[Lines of data]
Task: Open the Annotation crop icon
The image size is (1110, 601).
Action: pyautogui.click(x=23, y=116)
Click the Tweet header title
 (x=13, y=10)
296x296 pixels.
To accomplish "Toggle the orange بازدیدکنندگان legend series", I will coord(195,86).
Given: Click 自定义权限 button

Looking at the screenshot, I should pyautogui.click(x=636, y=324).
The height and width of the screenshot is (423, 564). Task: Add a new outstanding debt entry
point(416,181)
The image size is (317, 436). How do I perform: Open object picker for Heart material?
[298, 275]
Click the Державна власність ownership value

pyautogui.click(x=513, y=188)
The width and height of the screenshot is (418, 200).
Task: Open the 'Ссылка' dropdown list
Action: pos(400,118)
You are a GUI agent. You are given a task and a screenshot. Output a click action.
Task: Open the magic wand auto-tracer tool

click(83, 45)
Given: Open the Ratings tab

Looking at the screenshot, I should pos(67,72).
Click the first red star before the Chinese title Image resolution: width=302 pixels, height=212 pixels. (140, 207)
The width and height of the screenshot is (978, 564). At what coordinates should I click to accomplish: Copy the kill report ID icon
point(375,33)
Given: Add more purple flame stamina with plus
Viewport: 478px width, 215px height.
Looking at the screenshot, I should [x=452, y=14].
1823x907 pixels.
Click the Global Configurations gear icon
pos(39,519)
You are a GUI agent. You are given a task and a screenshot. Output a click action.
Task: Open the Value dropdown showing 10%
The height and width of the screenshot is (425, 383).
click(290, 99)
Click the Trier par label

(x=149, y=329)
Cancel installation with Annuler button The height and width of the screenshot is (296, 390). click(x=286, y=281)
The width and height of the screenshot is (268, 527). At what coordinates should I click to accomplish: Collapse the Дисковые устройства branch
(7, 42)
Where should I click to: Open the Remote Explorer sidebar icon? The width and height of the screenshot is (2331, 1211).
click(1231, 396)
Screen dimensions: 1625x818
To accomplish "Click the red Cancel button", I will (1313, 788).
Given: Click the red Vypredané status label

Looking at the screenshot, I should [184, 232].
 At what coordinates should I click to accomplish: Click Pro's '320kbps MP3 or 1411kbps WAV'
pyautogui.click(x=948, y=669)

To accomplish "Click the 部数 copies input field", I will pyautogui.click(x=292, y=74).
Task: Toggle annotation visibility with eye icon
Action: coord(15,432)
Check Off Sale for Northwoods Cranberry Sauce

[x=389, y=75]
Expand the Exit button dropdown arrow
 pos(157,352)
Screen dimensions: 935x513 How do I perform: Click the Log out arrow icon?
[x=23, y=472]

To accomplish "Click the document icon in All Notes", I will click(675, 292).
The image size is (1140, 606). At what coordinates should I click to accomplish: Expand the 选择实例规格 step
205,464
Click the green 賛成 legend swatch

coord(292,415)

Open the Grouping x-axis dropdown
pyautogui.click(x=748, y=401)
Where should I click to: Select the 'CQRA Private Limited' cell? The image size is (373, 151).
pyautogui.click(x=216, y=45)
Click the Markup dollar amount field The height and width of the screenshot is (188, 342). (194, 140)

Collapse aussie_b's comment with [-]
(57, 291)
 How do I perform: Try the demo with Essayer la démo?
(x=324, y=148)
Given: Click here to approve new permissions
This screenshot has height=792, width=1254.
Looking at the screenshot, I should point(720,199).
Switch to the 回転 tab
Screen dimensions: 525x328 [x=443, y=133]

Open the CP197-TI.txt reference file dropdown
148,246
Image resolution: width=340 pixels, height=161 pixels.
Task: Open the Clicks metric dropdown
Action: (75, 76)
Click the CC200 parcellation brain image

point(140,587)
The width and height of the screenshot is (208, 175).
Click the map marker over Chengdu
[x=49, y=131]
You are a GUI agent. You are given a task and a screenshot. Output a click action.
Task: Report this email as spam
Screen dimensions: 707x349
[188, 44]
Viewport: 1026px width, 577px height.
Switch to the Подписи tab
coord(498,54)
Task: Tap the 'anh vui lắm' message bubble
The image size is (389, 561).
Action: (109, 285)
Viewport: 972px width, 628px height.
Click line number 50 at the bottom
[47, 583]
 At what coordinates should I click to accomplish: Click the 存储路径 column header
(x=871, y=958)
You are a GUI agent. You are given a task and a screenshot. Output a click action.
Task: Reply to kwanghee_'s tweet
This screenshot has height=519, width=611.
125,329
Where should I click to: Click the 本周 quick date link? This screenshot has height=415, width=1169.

Your task: Find every line above that contains the word "Expand", and copy each one in full.

Reply:
Expand the Exit button dropdown arrow
The image size is (1140, 606). At what coordinates should I click to accomplish: Expand the 选择实例规格 step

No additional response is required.